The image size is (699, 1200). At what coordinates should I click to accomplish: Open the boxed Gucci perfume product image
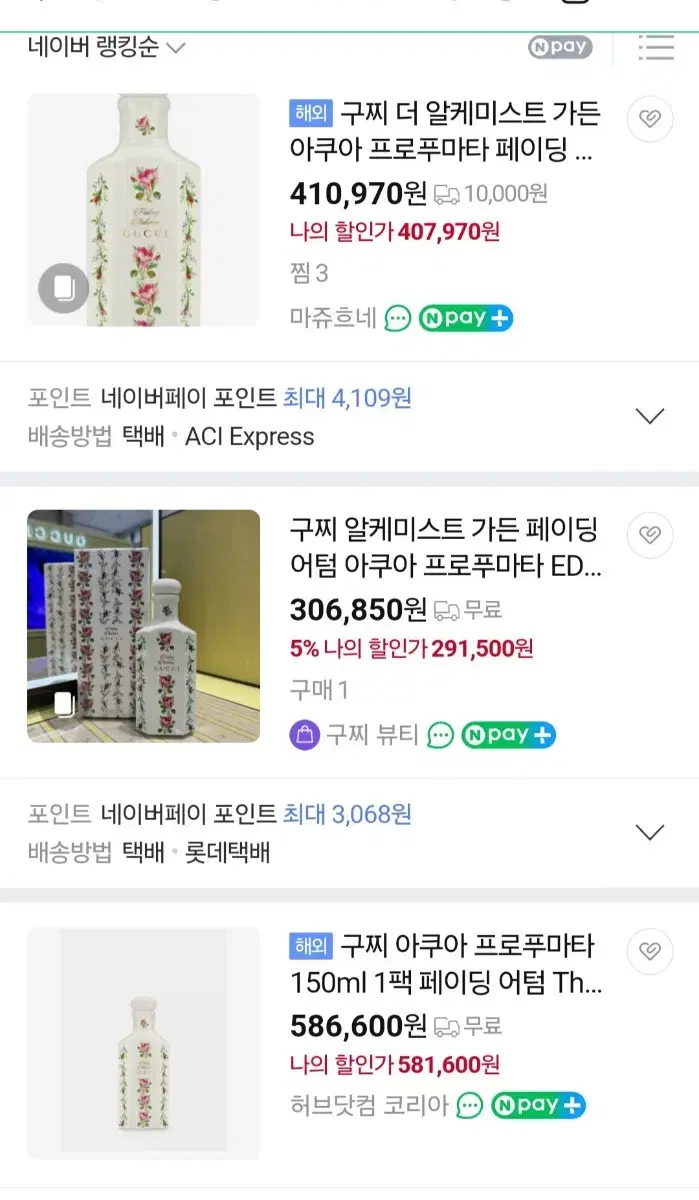pyautogui.click(x=143, y=626)
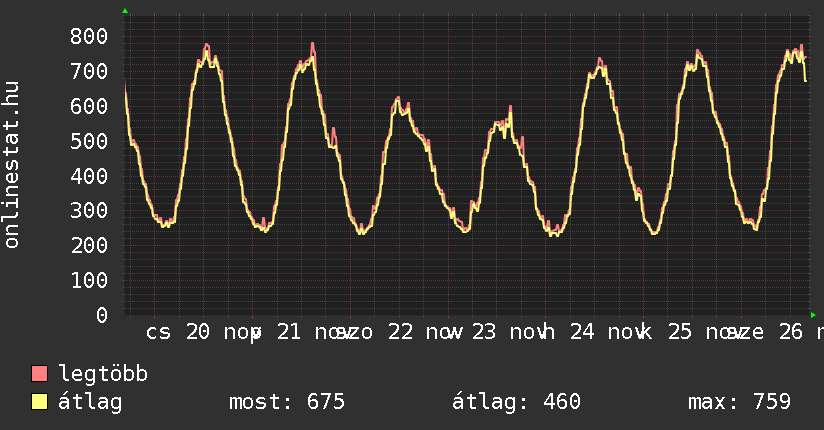824x430 pixels.
Task: Click the green arrow atop the y-axis
Action: click(125, 11)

__________

### PROBLEM
Change "coordinates" to "point" in the records, leaving every other word as it is, and give the lines again without the pictures.

### TASK RESULT
The image size is (699, 1200). At what point should I click to accomplish: Open the boxed Gucci perfume product image
pyautogui.click(x=143, y=626)
824x430 pixels.
Task: Click the green arrow atop the y-axis
Action: click(125, 11)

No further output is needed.